- What QuadReal Property Group is expanding its investment in U.S. data-centre development
- Why The firm is looking to grow its existing partnership with T5 Data Centers
- What next T5 has data-centre sites under construction in Atlanta, Charlotte and Chicago
QuadReal Property Group is doubling down on a joint venture to build data centres in the lucrative U.S. market.
The Vancouver-based real estate arm of British Columbia Investment Management will inject more capital into an existing partnership with U.S. data-centre operator T5 Data Centers with the aim of growing its investment to US$8bn (C$11.4bn) in value. The funds will be used to build new facilities in the U.S. market.

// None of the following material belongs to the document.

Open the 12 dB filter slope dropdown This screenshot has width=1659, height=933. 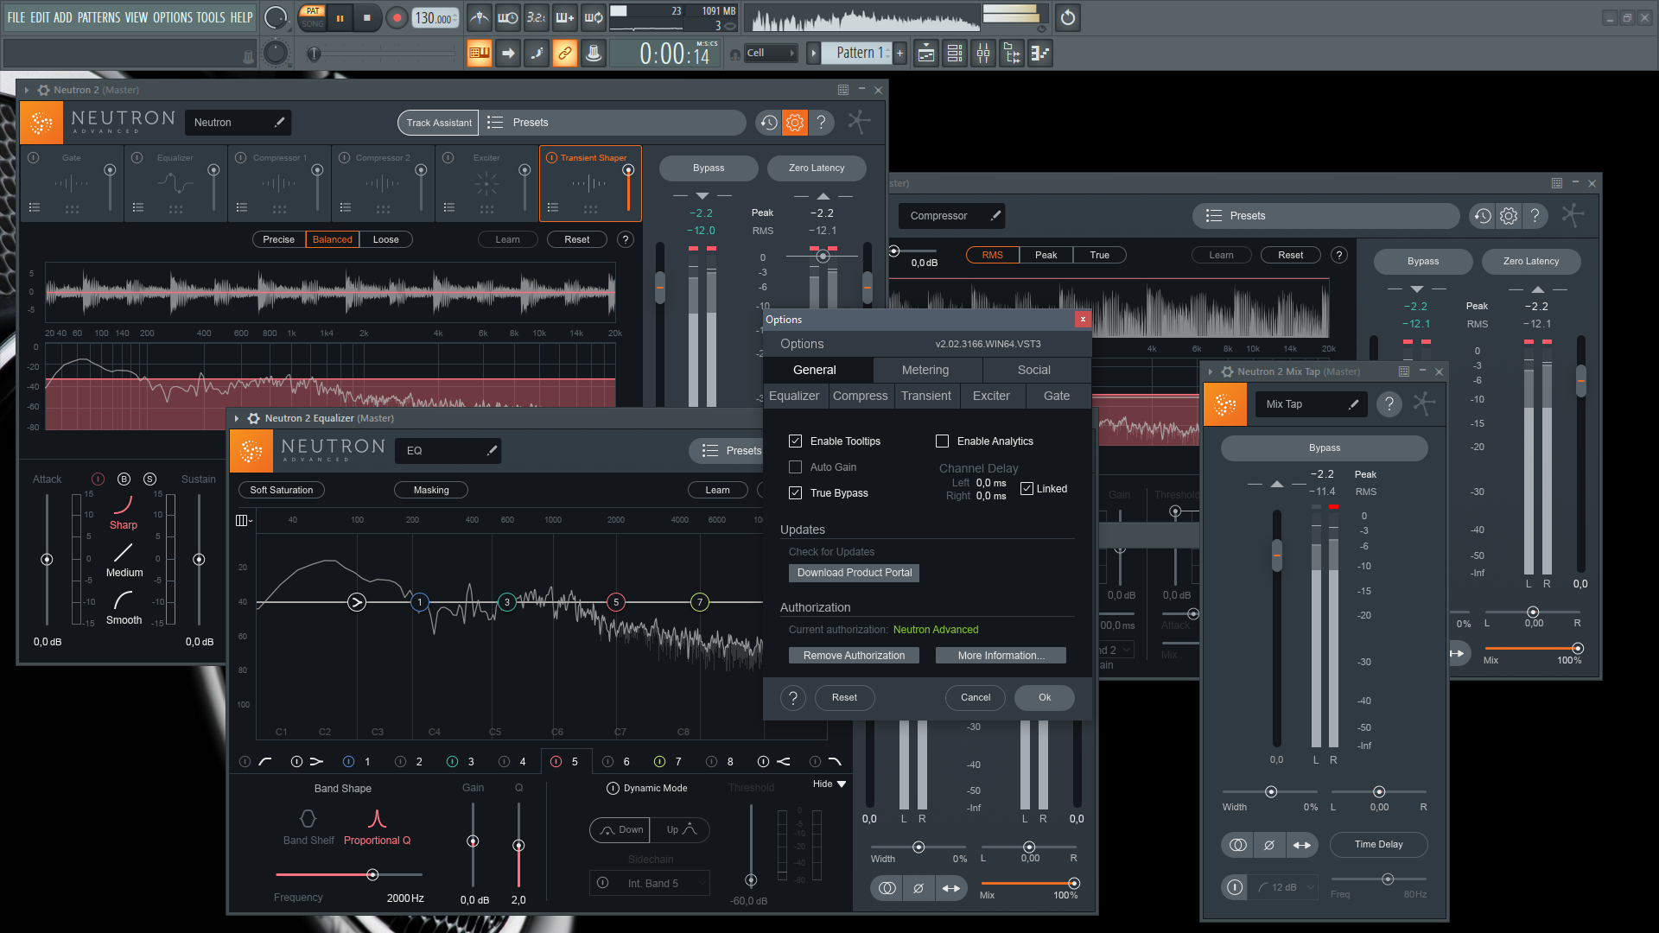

The agreement builds on QuadReal’s initial $2.5bn investment in Atlanta-based T5, announced in 2019.
Through the expanded partnership, QuadReal plans to add five gigawatts of power to T5’s existing capacity, enough to attract large “hyperscalers,” such as Microsoft or Oracle, which require enormous amounts of power for AI development. The expanded capacity also will address the increasing demand for cloud data storage.
“What we’re really focused on is making sure that our campus strategy – and, really, everything that we’re doing – can both serve the cloud demand as well as AI and large enterprise,” Jamie Weber, QuadReal’s managing director and head of Americas, told Green Street News.
T5 has campuses in the biggest U.S. data-centre markets, including Silicon Valley, Los Angeles and Dallas. The company has a data centre under development in Charlotte, and is completing work on a 1m sq ft facility outside of Atlanta and a 250,000 sq ft site outside of Chicago.
The investment acknowledges a shift in data-centre development, which has evolved with the demand for AI from smaller turnkey facilities to massive build-to-suit sites customized to the needs of a hyperscale end user, Weber said.
QuadReal’s recent investment will be limited to the U.S. data-centre market, which is projected to grow to over $150bn in value by 2026, according to Precedence Research. However, Weber said he is encouraged by recent moves in Canada, including the federal government’s pledge to contribute C$2bn to domestic data-centre development.
“There will, I’m sure, be opportunistic situations that could bring the T5 platform to Canada, but that’s not where we’re focused, and we think focus is extraordinarily important in this space,” he said.
QuadReal is an investor in Cologix, which has built over 20 interconnected data centres in Canada.
Article updated at 11:25 a.m. ET on Feb. 24, 2025, to reflect that QuadReal and T5 Data Centers are looking to grow their U.S. data centre joint venture to US$8bn (C$11.4bn) in value.